Editorial - Estadão
Na mesma semana em que o Ministério da Justiça anunciou que investirá em 2016 R$ 112 milhões em programas destinados a estimular os tribunais criminais a ampliar a aplicação de penas alternativas e criar projetos de capacitação profissional dos presos, preparando-os para retomar o convívio social, o Supremo Tribunal Federal (STF) começou a julgar a possibilidade de os condenados mudarem de regime, por falta de vagas nos estabelecimentos penais. Os dois acontecimentos estão relacionados e tratam de medidas destinadas a reduzir a superlotação das prisões. Segundo os números do Departamento Penitenciário Nacional (Depen), o sistema prisional – que custa R$ 12 bilhões por ano aos cofres públicos – tem um total de 376,7 mil vagas, que abrigam 607,7 mil presos vivendo em condições degradantes. Como os tribunais criminais vêm batendo recordes sucessivos de condenações e a União e os Estados não dispõem de recursos para acabar com o déficit de 231,1 mil vagas, o que exigiria um investimento de R$ 6 bilhões, segundo estimativas do Depen, diversas turmas do STF passaram a tomar decisões que permitem o abrandamento das penas.
Essa iniciativa tem sido criticada pelos Tribunais de Justiça, cujos juízes e desembargadores a classificam como solução paliativa. Segundo eles, o mais eficiente seria obrigar, por meio de decisões judiciais, os Estados a investir na expansão do sistema prisional, o que tem levado os governadores a acusar o Judiciário de exorbitar de suas prerrogativas, interferindo indevidamente na programação orçamentária do Executivo.
A crise do sistema prisional, que tem levado o Brasil a ser condenado em organismos multilaterais por violação de direitos humanos, não se concentra apenas nos estabelecimentos penais destinados ao regime fechado, que abrigam condenados com penas superiores a oito anos. Ela também ocorre nos presídios destinados ao regime semiaberto, que abrigam não reincidentes condenados à reclusão entre quatro e oito anos, e que deveriam cumprir pena em colônias agrícolas ou industriais. Até no caso do regime semiaberto, em que a pena deve ser cumprida em casas de albergado e os condenados devem trabalhar fora do estabelecimento, a situação é dramática. Existem apenas 73 colônias agrícolas ou industriais e 65 casas de albergados em todo o País. O déficit nos regimes semiaberto e aberto é de mais de 30 mil vagas.

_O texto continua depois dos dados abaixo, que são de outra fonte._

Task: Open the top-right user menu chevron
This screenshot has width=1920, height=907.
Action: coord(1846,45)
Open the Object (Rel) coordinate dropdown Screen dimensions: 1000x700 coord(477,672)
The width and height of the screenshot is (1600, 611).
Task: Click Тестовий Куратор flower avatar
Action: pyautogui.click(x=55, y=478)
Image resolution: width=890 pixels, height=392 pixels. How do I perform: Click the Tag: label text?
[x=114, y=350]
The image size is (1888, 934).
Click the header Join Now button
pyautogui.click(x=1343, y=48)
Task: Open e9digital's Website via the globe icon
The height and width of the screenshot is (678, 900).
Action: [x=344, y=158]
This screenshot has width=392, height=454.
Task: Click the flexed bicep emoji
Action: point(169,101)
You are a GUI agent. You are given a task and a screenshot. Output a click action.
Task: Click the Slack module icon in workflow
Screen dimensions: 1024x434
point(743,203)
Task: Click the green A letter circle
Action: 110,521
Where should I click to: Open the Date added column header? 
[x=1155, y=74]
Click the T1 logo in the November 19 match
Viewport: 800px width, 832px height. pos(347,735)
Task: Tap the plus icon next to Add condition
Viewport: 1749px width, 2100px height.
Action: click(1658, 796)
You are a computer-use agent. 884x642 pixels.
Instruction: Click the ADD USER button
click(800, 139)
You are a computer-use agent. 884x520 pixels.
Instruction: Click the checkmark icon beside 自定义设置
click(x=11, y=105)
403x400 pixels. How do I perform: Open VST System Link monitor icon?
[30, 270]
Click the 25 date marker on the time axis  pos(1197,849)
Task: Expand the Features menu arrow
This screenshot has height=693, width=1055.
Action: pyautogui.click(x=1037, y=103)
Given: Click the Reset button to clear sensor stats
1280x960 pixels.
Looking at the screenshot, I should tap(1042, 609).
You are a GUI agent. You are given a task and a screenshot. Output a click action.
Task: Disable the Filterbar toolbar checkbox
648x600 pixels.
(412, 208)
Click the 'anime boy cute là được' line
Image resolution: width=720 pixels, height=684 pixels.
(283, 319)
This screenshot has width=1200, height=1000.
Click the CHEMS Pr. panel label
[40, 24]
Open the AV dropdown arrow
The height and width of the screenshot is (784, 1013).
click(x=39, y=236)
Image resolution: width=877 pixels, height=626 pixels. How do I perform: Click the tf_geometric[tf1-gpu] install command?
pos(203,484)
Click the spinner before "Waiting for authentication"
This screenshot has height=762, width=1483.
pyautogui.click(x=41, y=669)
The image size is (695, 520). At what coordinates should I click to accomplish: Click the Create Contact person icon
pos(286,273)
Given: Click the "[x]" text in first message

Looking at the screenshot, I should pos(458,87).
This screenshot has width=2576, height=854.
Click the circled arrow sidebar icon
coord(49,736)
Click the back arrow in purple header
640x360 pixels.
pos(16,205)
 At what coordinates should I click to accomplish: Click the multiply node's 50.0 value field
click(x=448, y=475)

Diante do colapso do sistema prisional e das crescentes tensões entre o Executivo e o Judiciário, por causa de sentenças polêmicas nessa matéria, o STF aplicou o princípio da repercussão geral e a decisão final que der ao caso servirá de orientação para todas as instâncias judiciais. Mas na própria Corte a proposta de mudança de regime e abrandamento das penas é controvertida.
Acompanhado pelo ministro Edson Fachin, o relator, Gilmar Mendes, a endossou. Havendo déficit de vagas no sistema prisional, os juízes criminais poderão determinar a progressão antecipada de regime e até o cumprimento da pena em liberdade, desde que o preso seja monitorado por tornozeleiras eletrônicas, disse o relator. Já o ministro Teori Zavascki entendeu que a mudança de regime desequilibrará o sistema de penas definido pela legislação criminal. “O Judiciário não pode estabelecer um regime menos gravoso do que a lei determina”, afirmou.
Os argumentos de Mendes e Zavascki apontam para o âmago do problema. A aplicação de sanções penais deve subordinar-se apenas à gravidade do crime cometido, como manda a lei? Ou seu alcance pode também ser determinado por questões orçamentárias, o que põe em risco a segurança pública? Este problema não estaria ocupando o tempo do STF se os Estados exercessem suas atribuições com um mínimo de responsabilidade, no plano prisional, e se os responsáveis pela formulação de uma política penitenciária nacional não se perdessem em inócuas digressões sociológicas, criticando “discursos punitivistas” e a “banalização da prisão”.